Pakistan’s message? It’s time to reset how we talk to each other. They want open dialogue, stronger connections, more trade, and a SAARC that actually works—bringing South Asians together to tackle the problems we all share.
However, SAARC has not really functioned since 2016. That year, the Islamabad summit fell apart when India pulled out, and others followed. The result? Nearly a decade of silence, making an already fractured region even more fragile. President Zardari called India’s decision to disengage the “central impediment” to regional progress. You can disagree with that, but there is no denying that political hostility—especially between India and Pakistan—has hollowed out SAARC.
Meanwhile, the region’s real problems just keep piling up. Climate change is hitting South Asia hard. Energy shortages, food insecurity, health crises, and economic stress do not care about borders. None of this gets solved by pretending we can go it alone.
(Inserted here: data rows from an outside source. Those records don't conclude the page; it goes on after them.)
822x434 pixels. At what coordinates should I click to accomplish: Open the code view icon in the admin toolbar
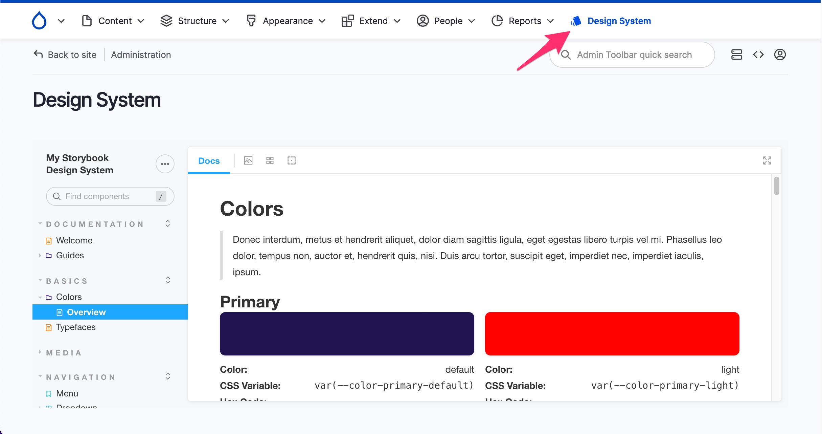[758, 55]
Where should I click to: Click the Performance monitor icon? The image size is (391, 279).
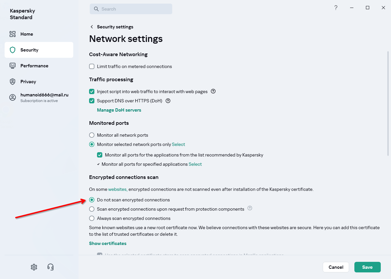point(13,66)
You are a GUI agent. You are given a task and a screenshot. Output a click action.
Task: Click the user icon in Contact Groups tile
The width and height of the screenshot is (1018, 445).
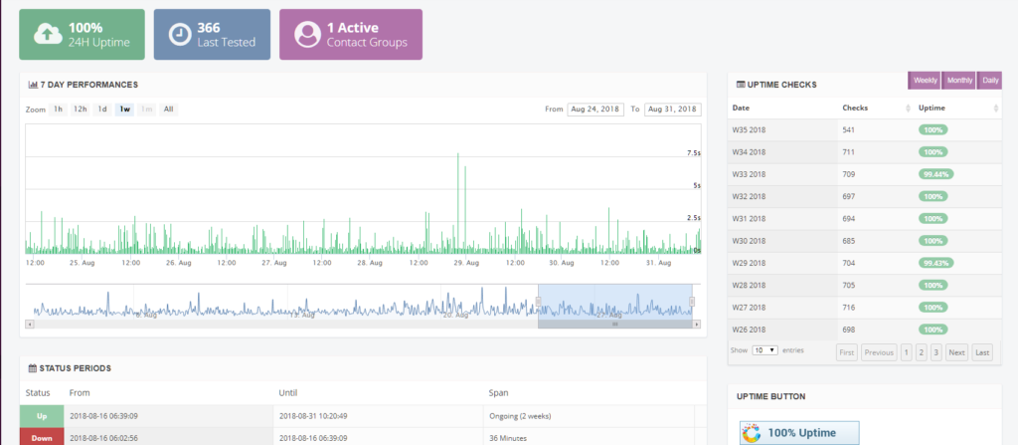tap(308, 35)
Prime Minister Shehbaz Sharif tried to strike a hopeful but pragmatic tone. He reminded everyone that SAARC was supposed to spark dialogue, encourage teamwork, and connect nations that already share a history, a geography, and a future. That hasn’t happened yet, but the need is only growing.
His main point? South Asia will not thrive if its biggest players keep going solo. Economic fragmentation has left the region stuck on the sidelines, missing out on global supply chains, cross-border energy deals, and shared digital growth. Other regions—look at ASEAN or the Gulf—have figured out how to work together. South Asia’s still stuck in old habits.
Pakistan’s leaders say it’s time for that to change; it's time to reset SAARC.
One thing that stood out in President Zardari’s speech was his push for a more flexible SAARC. He argued that one country shouldn’t be able to freeze the whole group. If someone opts out, the rest shouldn’t have to hit pause. He even suggested bringing in countries like Iran and China—not as a political play, but because geography ties South Asia to Central Asia, the Middle East, and the Indian Ocean more than ever before.
Pakistan’s at the crossroads of all this. They see a SAARC that’s open to new partners, less bogged down by old grudges, and better able to turn its diversity into strength.
What really gives Pakistan’s position weight is this—South Asia’s biggest problems don’t stop at any border fence. The floods that destroy crops in Pakistan don’t care; they roll straight into India and Bangladesh. Heatwaves, food shortages, energy crises, disease outbreaks—they hit everyone, no matter which side of the line you’re on.
Prime Minister Shehbaz Sharif put it plainly: only working together, with real trust, can shield the region from these threats. No country, big or small, can wall itself off from disasters that sweep across the whole neighborhood.
So, Pakistan isn’t spoiling for a fight. They’re looking ahead and saying: let’s revive SAARC, but let’s do it right this time. Let’s focus on what matters—trade, energy, digital links, culture, public health. And if the old way isn’t cutting it, let’s build something better.
After forty years, South Asia stands at a crossroads. We can keep clinging to old grudges and slide into irrelevance, or we can grab this chance to shape a new future.
Pakistan’s call for a reset isn’t just about its own interests—it’s about a whole region with too much at stake to stay divided.
If South Asia wants real prosperity and dignity for its two billion people, it has to get back to SAARC’s founding idea: we go further when we go together.